The problem is you don't understand |
Some of you may have read the scathing comments made by employees in the recent district “climate survey.” Interestingly, Poertner’s “perspective” includes discussion of “a few comments from employee surveys that illustrate a lack of understanding about roles and responsibilities.” I do believe that the Chancellor is referring in part to some comments provided during that survey:
“The district does not give my department sufficient supply and equipment budgets.”
Funds are annually distributed through the District Resource Allocation Committee (DRAC), a participatory governance group, to each college and district services. All college departments are funded out of college funds and all of those decisions and allocations are made at the college level without interference from the chancellor or district services. Similarly, all district services funds are allocated through the chancellor’s office.

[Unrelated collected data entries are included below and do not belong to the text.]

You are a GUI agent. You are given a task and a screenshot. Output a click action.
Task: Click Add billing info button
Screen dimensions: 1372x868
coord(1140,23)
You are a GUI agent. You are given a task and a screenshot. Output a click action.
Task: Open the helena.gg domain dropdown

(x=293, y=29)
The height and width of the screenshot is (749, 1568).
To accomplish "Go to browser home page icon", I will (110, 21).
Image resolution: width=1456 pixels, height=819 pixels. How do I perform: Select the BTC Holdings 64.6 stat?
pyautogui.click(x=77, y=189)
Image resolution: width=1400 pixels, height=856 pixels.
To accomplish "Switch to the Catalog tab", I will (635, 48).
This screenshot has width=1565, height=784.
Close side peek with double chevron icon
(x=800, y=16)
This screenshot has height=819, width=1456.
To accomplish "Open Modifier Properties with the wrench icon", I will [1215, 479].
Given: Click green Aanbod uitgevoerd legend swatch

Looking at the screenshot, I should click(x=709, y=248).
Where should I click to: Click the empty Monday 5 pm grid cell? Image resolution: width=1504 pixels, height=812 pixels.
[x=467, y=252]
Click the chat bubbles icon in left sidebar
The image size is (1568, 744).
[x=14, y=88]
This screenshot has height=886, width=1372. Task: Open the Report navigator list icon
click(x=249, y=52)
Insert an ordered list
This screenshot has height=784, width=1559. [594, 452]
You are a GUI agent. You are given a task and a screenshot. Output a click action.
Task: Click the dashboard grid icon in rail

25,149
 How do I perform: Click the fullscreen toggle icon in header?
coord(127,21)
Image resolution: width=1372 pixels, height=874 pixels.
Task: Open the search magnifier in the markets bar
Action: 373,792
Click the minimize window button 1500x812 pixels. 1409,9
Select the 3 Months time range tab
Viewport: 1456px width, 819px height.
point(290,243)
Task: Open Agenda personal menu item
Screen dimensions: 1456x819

“District Services seems to think it is over the colleges and not the other way around.”
District services serves employees and departments at both the colleges and district services. District services employees are also tasked with ensuring that processes, policies, compliance, system or legal requirements are met. This should not be misconstrued as district services thinking it is “over the colleges.” One example is labor agreements. Every college and district department must comply with labor laws and existing agreements regarding prevailing wages, etc. These functions are centralized in district services to ensure continuity and compliance. This may frustrate a college department that wants to make independent decisions, however the district must protect itself from legal liability and safeguard the taxpayers that provide our funding.
Conversely, when payroll or accounting processes requests for departments, it doesn’t mean the colleges are “over district services.” Everyone in this district is serving someone and everyone in this district needs services from someone. We could all benefit from being service oriented. Any focus on one entity “over” another only serves to divide us and divert time, money and energy to issues that don’t serve our students and community. Let’s think about being team members that work together with differing but equally important functions.
“Human Resources gives inconsistent advice about personnel issues. They give one answer in one situation and another to someone else.”
Not every human resources issue is exactly the same, though it may appear to be for those who work outside of HR. Personnel issues are complex. Problems arise when employees “shop” this department by speaking to different people because they don’t like the first answer. Some employees may not understand who the right person is for the issue and we are working on improving this.
“The trustees are not aware of the poor executive leadership within our district.”So, there you have it. The problem, evidently, is that you don't understand roles and responsibilities. You silly nattering nabobs of negativism!
The trustees supervise only one employee – the chancellor. The chancellor supervises and evaluates the college presidents and vice chancellors and informs the board annually about their performance.